Verilen Metin
○ ○ ○

• İstanbul 19 °C
  • Ankara 19 °C

Tarsus; Bereketin ve Sükunetin Başkenti

Fahri TUNA

Tarsus bereketin yurdudur. Bereket peygamberi Danyal Aleyhisselam’ın şehridir zira o.

Her şehir bir renkten ibarettir. Tarsus’un rengi bana göre tabadır. Kiremitle turuncu arası.

Sinagogun kilisenin caminin asırlardır yan yana, omuz omuza, sırt sırta yaşadığı yaşatıldığı yaşanıldığı şehre Tarsus denir işte. Çan sesiyle ezan sesi karışır birbirine bazen, kavgasız gürültüsüz tartışmasız yaşar giderler asırladır. Ulucami ‘akılla kalbin’ birleştiği bütünleştiği kaynaştığı mekânın adıdır, her gün beş vakit.

‘Kırk kaşık mı kırk âşık mı?’ sorusuna ‘elbette ki kırk kaşık’ cevabını vermiştir Tarsuslu. Çünkü sofraya ‘kırk kaşık’ koyup bedestende, fakir fukarayı, geleni gideni, yolcuyu yolsuzu bir ömür doyurmuştur da ‘Kırk Kaşık Bedesteni’ olmuştur orası. 

Tarsus’ta hamur, huzur bereket hoşgörü ve mutluluk adlı dört köşe açılmıştır da tutulup birleştirilince ‘yüksük çorbası’ adında bir lezzete dönüşmüştür. Tarsuslunun parmağındaki ‘huzur yüzüğü’ en çok buna işarettir.

“Kaynar mı kaynamaz mı?” diye sorulamaz Tarsusluya. Cevabı şeksiz şüphesiz “kaynar”dır da ondan; zira her Tarsuslu kaynarla “doğmuş”, kaynarla “büyümüş”, kaynarla “yaşamakta”dır. “Bu kaynar da nereden çıktı arkadaş?” dediğinizi duyar gibiyim. El-hak haklısınız; söyleyelim: “Bir evden kaynar kokusu geliyorsa bilin ki o evde yeni doğan bir çocuk vardır” diyor bir Tarsus atasözü. Anladınız siz onu.

○ ○ ○

İstenen Çalışmalar
1. Tarsus metninde "Tarsus’ta hamur, huzur" sözlerinden "çok buna işarettir." sözlerine kadar uzanan bölümün tamamını, "hamur" yerine "yufka" koyarak değiştiriniz ve yeniden yazınız.
2. Aşağıdaki ifadelerin Tarsus metniyle uyuşup uyuşmadığını evet ya da hayır diye belirtiniz ve her biri için belirleyici sözleri metinden aynen aktarınız.
(a) Tarsus'un rengi tabadır.
(b) Tarsuslu, "Kırk kaşık mı kırk âşık mı?" sorusuna "kırk âşık" cevabını vermiştir.
(c) Bir Tarsus atasözüne göre kaynar kokusu gelen evde yeni doğan bir çocuk vardır.
3. Tarsus metnini, son cümlesinin ardından kaldığı yerden sürdürünüz.
Bundan sonra gelen satırlar, Tarsus metninden bağımsız ayrı bir malzemedir.

Verilen Satırlar
○ ○ ○

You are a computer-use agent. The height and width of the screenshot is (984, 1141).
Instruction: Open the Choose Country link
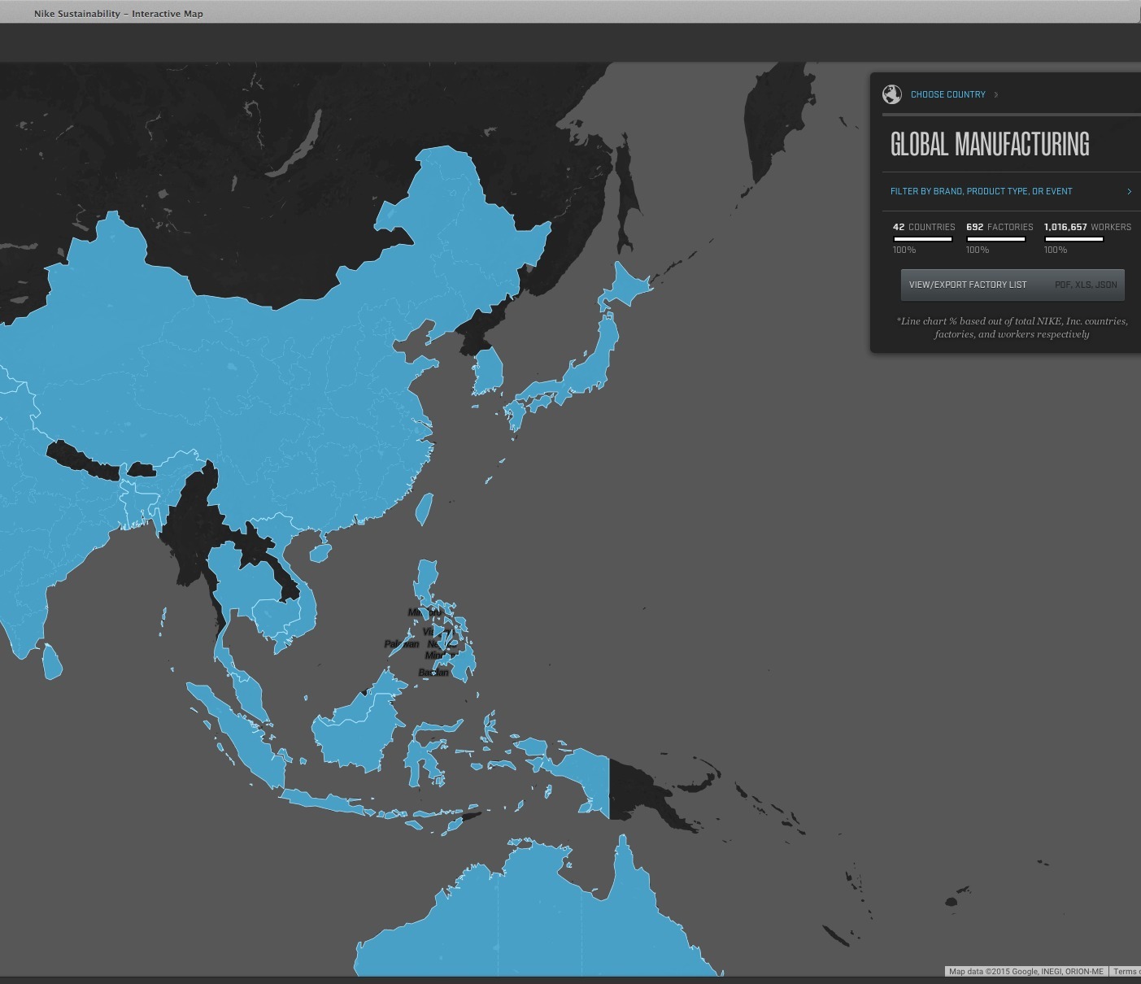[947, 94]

○ ○ ○

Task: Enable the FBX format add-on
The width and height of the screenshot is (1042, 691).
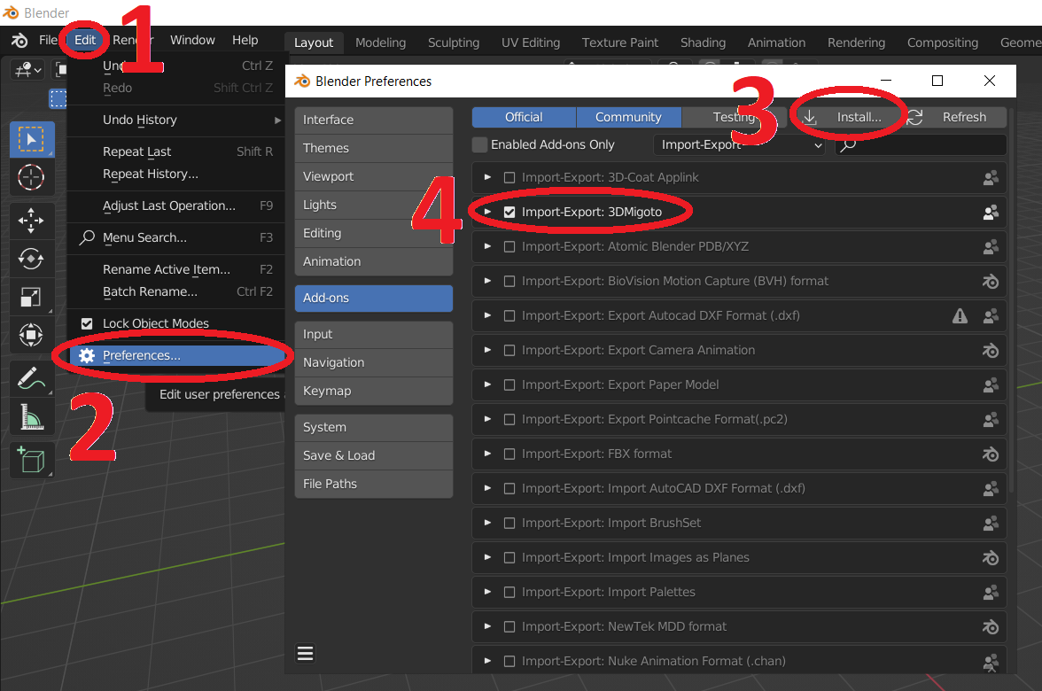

○ ○ ○

Sıralı Cevaplar
1.
Tarsus’ta yufka, huzur bereket hoşgörü ve mutluluk adlı dört köşe açılmıştır da tutulup birleştirilince ‘yüksük çorbası’ adında bir lezzete dönüşmüştür. Tarsuslunun parmağındaki ‘huzur yüzüğü’ en çok buna işarettir.

2.
(a) Evet: "Tarsus’un rengi bana göre tabadır."
(b) Hayır: "‘elbette ki kırk kaşık’ cevabını vermiştir Tarsuslu."
(c) Evet: "Bir evden kaynar kokusu geliyorsa bilin ki o evde yeni doğan bir çocuk vardır"

3.
Yerin altı tarihtir Tarsus’ta, üstü bereket.

Bakmayın esmer olduklarına, Tarsuslunun gönlünde Bilal-i Habeşi beyazlığı vardır.

Garanti ediyorum: Tarsus’un sokaklarında kesin kaybolacaksınız. Ama tarihin koynunda, çekinmeyin. Yüz yıllık yüz elli yıllık iki yüz yıllık tarihi evlerle süslenmiş geleneksel sokaklarda özgürce kaybolun, bazı evlerin zemin katlarında soluklanacağınız üç yudum huzur teneffüs edeceğiniz şirin kahvehaneler var, girin korkmadan. Sizin gibiler çoktur oralarda.

Tarsus sokaklarında gezintiye çıktığınızda her sürprize hazır olmalısınız: Kleopatra da kesebilir yolunuzu, Elif Hatun da. Marko Paşa’ya da anlatabilirsiniz derdinizi, Danyal Peygambere de. Yorulunca Aziz Pol Kuyusundan birkaç yudum su içmelisiniz. Bilal-i Habeşî makamından ezan da okunabilir, kulak kesiliniz biraz. 

Kaç kişi bilir dünyanın ilk misyonerinin Tarsuslu olduğunu. Kaçımız biliriz yeni bir İncil’le Hristiyanlığın kaderini değiştirdiğini bir Tarsuslunun. Kimler bilebilir Tarsuslu bir Yahudi’nin bugünkü Roma’yı bugünkü Katolik Hristiyanlığını şekillendirdiğini. Ve yine kaçımız bilebiliriz ki bugünkü Papaların, Tarsuslu bir azizin koltuğunda oturduklarını.

Sen Pol (Saint Paulus) Kuyusu ondan bir hediye, odan bir nişane, ondan bir miras Tarsuslulara.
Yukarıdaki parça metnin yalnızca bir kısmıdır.